CoMem: Compositional Concept-Graph Memory for Vision-Language Adaptation¶

Conference: ICLR 2026
OpenReview: https://openreview.net/forum?id=xp7wDU9JBW
Code: None
Area: Multimodal VLM / Continual Learning
Keywords: Continual Learning, Concept-Graph Memory, Feature-space Replay, Compositional Consistency, Catastrophic Forgetting

TL;DR¶

CoMem treats "compositional structures" (graphs of concepts + relations) as the unit for memory and rehearsal in continual learning. Rather than storing raw images, it synthesizes replay samples in the feature space conditioned on subgraphs. Combined with compositional consistency constraints and teacher entropy-gated distillation to suppress drift, it achieves higher retention and lower forgetting across cross-domain retrieval, structured concept learning, and continual VQA.

Background & Motivation¶

Background: Vision-Language Models (VLMs) like CLIP have become standard backbones for retrieval, VQA, and grounded reasoning.

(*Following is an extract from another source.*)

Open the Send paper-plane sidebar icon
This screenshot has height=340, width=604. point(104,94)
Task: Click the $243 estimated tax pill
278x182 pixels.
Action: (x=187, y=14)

However, real-world deployment faces non-stationary, domain-shifting data streams, often under privacy and memory constraints that prohibit saving historical samples. Direct fine-tuning on new tasks leads to catastrophic forgetting, erasing both past task knowledge and zero-shot transfer capabilities.

Limitations of Prior Work: Existing continual learning solutions roughly follow three paths, each with drawbacks. ① Geometric/Regularization methods (ZSCL, Mod-X, CTP) maintain alignment by constraining representation geometry or parameter drift but rarely model "reusable concepts and typed relations," leading to weak compositional transfer. ② Non-raw data replay methods (IncCLIP, ConStruct-VL, GIFT) use symbolic or pixel-level synthesis as proxies for real samples, but these proxies encode relations poorly and offer little control in the "feature space where learning actually happens," often inheriting biases from teacher models. ③ Parameter-efficient fine-tuning (adapter / prompt / MoE) saves parameters but often results in task-specific adjustments where learned structures are difficult to reuse.

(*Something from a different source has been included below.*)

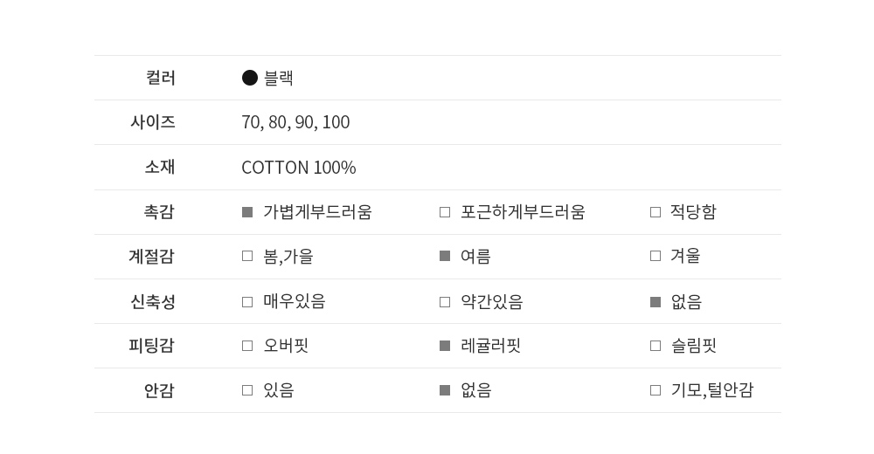Tick the 기모,털안감 lining checkbox
874x454 pixels.
click(x=656, y=390)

Key Challenge: In non-stationary multi-domain streams, the model must be both stable (not forgetting the old) and plastic (learning the new while reusing compositional structures). Geometric alignment only ensures "alignment" without promoting "generalization," and symbolic replay fails to govern the feature space—there is a lack of a mechanism that unifies "semanticized rehearsal signals" with "cross-domain transferability."

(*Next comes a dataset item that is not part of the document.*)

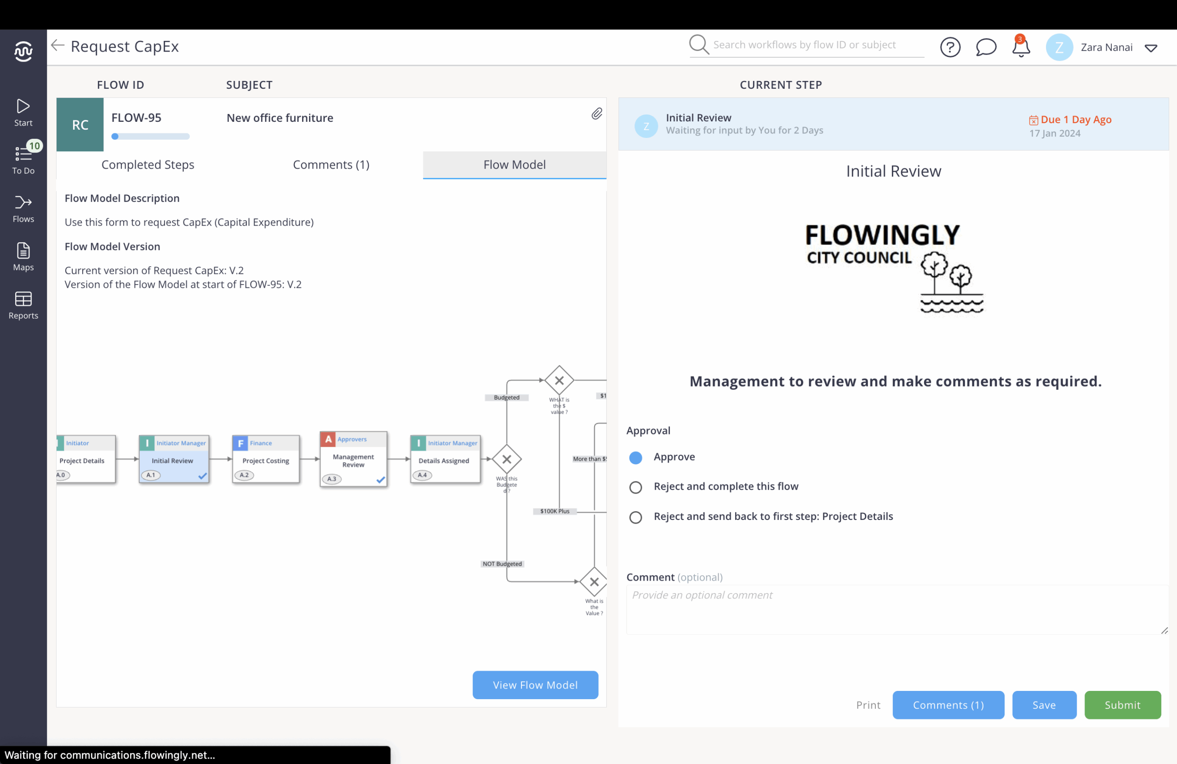Image resolution: width=1177 pixels, height=764 pixels.
Task: Select Reject and complete this flow
Action: (x=635, y=487)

Goal: To maintain stable and plastic compositional abilities under restricted memory and parameter budgets without storing raw samples, allowing concepts and relations to be reused and recombined across domains and tasks.

Key Insight: The authors observe that since the goal is to reuse "compositions," the unit of memory and rehearsal should be the compositional structure itself rather than individual raw images. Furthermore, rehearsal should occur "where learning actually happens"—in the feature space, rather than the pixel or symbolic space.

Core Idea: Reformulate continual VLM learning as "maintaining a compact concept-relation graph." Replay signals are synthesized in the feature space conditioned on subgraphs, balanced with compositional consistency targets and teacher/uncertainty filtering to achieve plasticity and stability.

Method¶

Overall Architecture¶

CoMem processes a sequence of multimodal tasks \(\{D_t\}_{t=1}^T\), where each task provides image-text pair supervision, but no raw samples are saved. The model snapshot \(\theta_{t-1}\) after task \(t-1\) is frozen as a teacher. The new task relies on a concept-graph memory \(M_t\) with a fixed budget \(B\). The training loop for a single task \(t\) consists of three stages forming a closed loop: first, inducing concept triplets from image-text pairs and updating the graph memory (Stage 1); second, sampling subgraphs to synthesize replay samples in the feature space (Stage 2); and finally, joint optimization on real and synthetic batches with multi-objective regularization (Stage 3). After training, the updated graph memory is stored for reuse in the next task.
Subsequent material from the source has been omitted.